Al pueblo nicaragüense le gustaba repetir: “Entre cristianos y revolución no hay contradicción”. Y es cierto que los teólogos de la liberación aplicaban una religión basada en los mensajes más solidarios de Jesús, en contra de la perversión que destilaba la iglesia de Roma. Frente a otras concepciones marxistas que tachaban a la religión como enemiga de la liberación del pueblo, Ernesto Cardenal había llegado incluso a convencer a Fidel Castro de la necesidad de una unión entre cristianos y comunistas, aunque el cubano reconociera que no tenía la fe religiosa. Los comunistas se beneficiarían de una fe más profunda que la puramente ideológica, de una fuerza más sentimentalmente ética, fortalecida por el amor, porque el cristianismo, desvestido de las infames adulteraciones promovidas por la Iglesia, podía originar sentimientos de hermandad, de igualdad, fundamentales para crear una sociedad justa.

La cultura era subsidiada en Nicaragua como una cosa verdaderamente útil.

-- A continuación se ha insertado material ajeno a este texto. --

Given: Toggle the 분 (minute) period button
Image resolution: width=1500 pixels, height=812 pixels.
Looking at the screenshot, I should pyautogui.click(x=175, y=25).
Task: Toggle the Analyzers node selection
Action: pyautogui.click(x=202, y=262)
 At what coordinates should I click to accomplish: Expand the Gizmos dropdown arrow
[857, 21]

El arte que gozaban exclusivamente los ricos pasó a ser accesible para todos. El régimen revolucionario actuó para resolver el machismo altamente imperante en el país. Se pretendían cambios en la gente que se consolidarían en las generaciones futuras, en un país donde estaban muy arraigadas costumbres muy reaccionarias. Y es que no hay revolución que pueda consolidarse si no sucede a la vez en cada hombre y en cada mujer, y, sobre todo, en cada niño. Pero, en esos momentos, frente a tantos ciudadanos implicados en un proceso de limpieza ética y de dedicación solidaria, había elementos distorsionadores que obstaculizaban un proyecto tan puro. Rosario Murillo, la esposa de Daniel Ortega – el que fuera presidente del país desde el año 1984, sustituyendo a una Junta de Gobierno transitoria – era conocida por muchos como la  bruja. Esa mujer no hacía más que poner zancadillas a la genuina revolución, buscando un avieso protagonismo.

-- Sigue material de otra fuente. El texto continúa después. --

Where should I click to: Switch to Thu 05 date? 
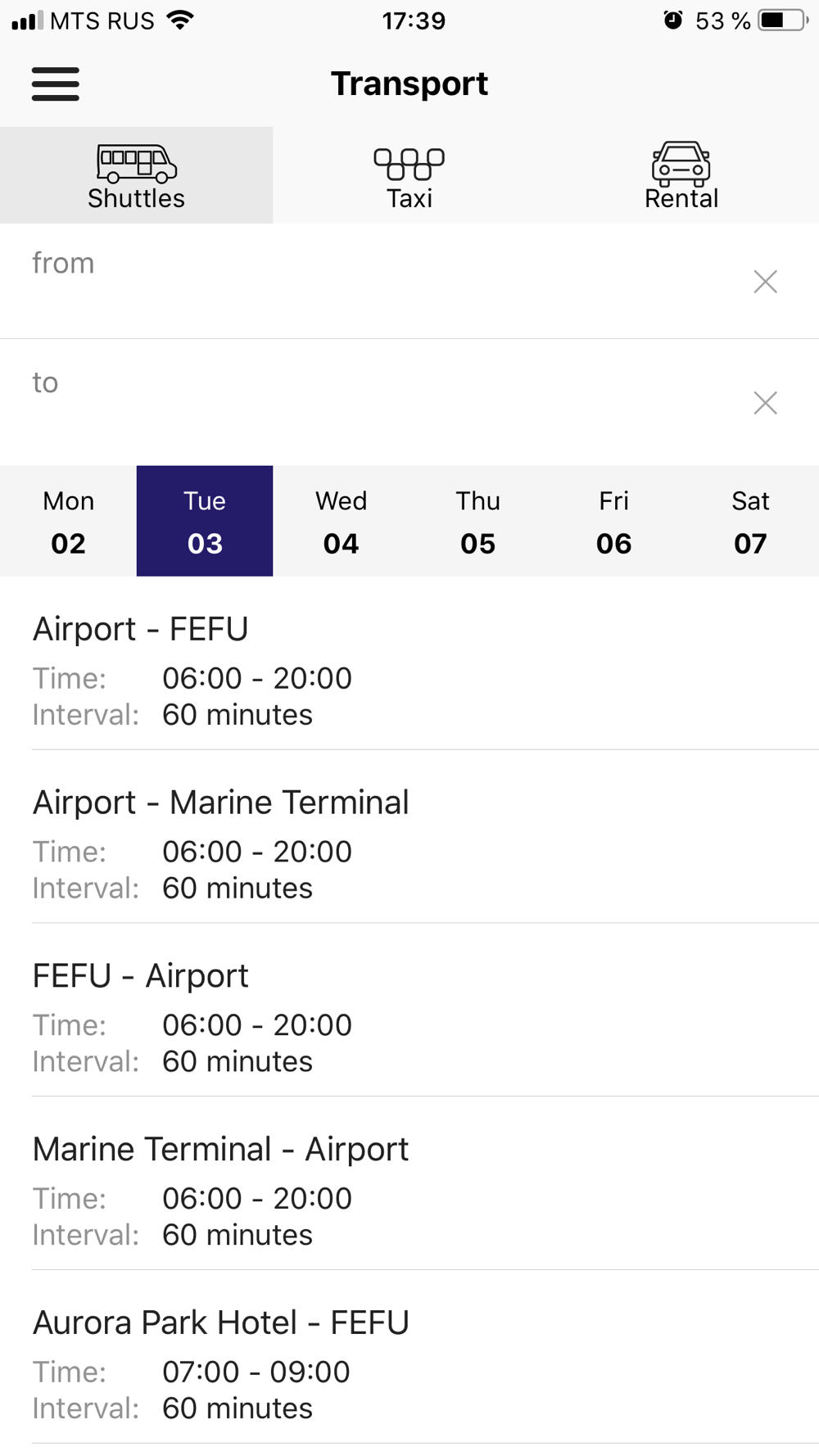(x=477, y=522)
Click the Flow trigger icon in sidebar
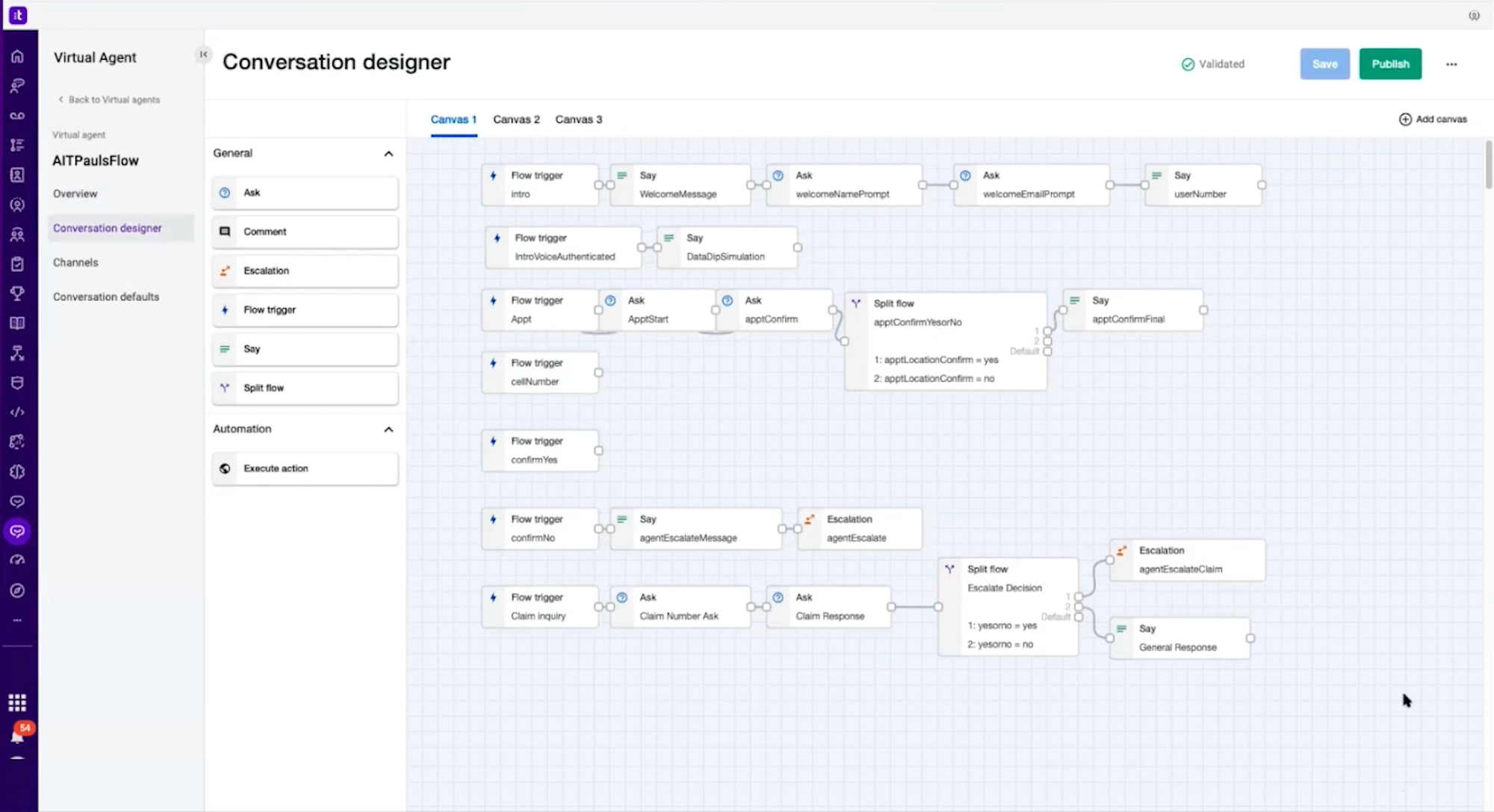1494x812 pixels. 224,309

Pero la revolución tenía afuera enemigos poderosos. Los Estados Unidos subvencionaron a la contra, esos grupos guerrilleros que socavaban la moral de los ya pacíficos revolucionarios. El embargo económico fue decisivo para que, en las elecciones de 1990,   triunfase la oposición. Desde 2006, gobierna de nuevo el Frente Sandinista, presidido por Daniel Ortega, pero, según lo que responde Cardenal en una entrevista de 2014, su país se ha convertido en una dictadura. También habla en ella de la santificación de Juan Pablo II. La califica de horrorosa, pues él apoyó a los horrorosos legionarios de Cristo. Y no dice más, pero se le adivina. Aunque tampoco se podría poner en ningún altar laico a los muchos dirigentes revolucionarios que se corrompieron al perder el poder.

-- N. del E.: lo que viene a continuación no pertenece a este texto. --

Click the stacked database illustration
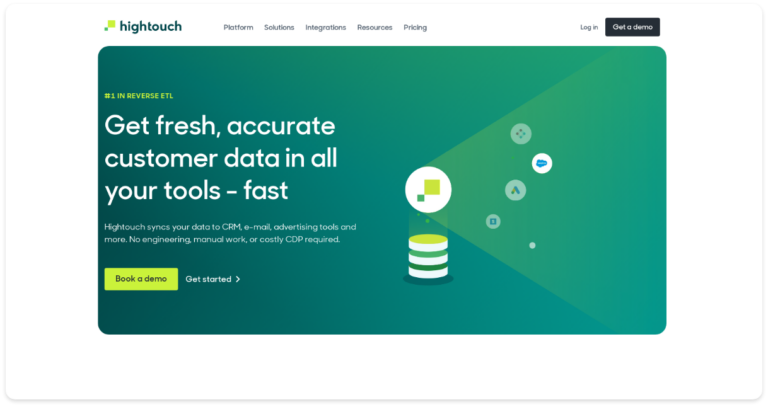[428, 258]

La revolución supuso un momento en la historia que propició el que lo mejor, aquello que estaba latente en la mayoría del pueblo, emergiera poderoso, derrotando las recalcitrantes fronteras humanas. “Entre los hijos y los padres se entendían perfectamente, cosa que no era así entre los que se mantuvieron burgueses”. Había un proyecto ilusionante, una tarea común cuyos objetivos habían de ser alcanzados por todos o no eran válidos. Hoy, parece ser - habría que indagar mucho para afirmarlo - que Nicaragua está secuestrada por Daniel Ortega, en un régimen bajo sospecha, y que, en ese país, desde las instituciones se  alienta el que la religión, que sirviera como motor solidario, vuelva a ser una herramienta de manipulación. Ernesto Cardenal lo ve así, y algo sabrá de esto.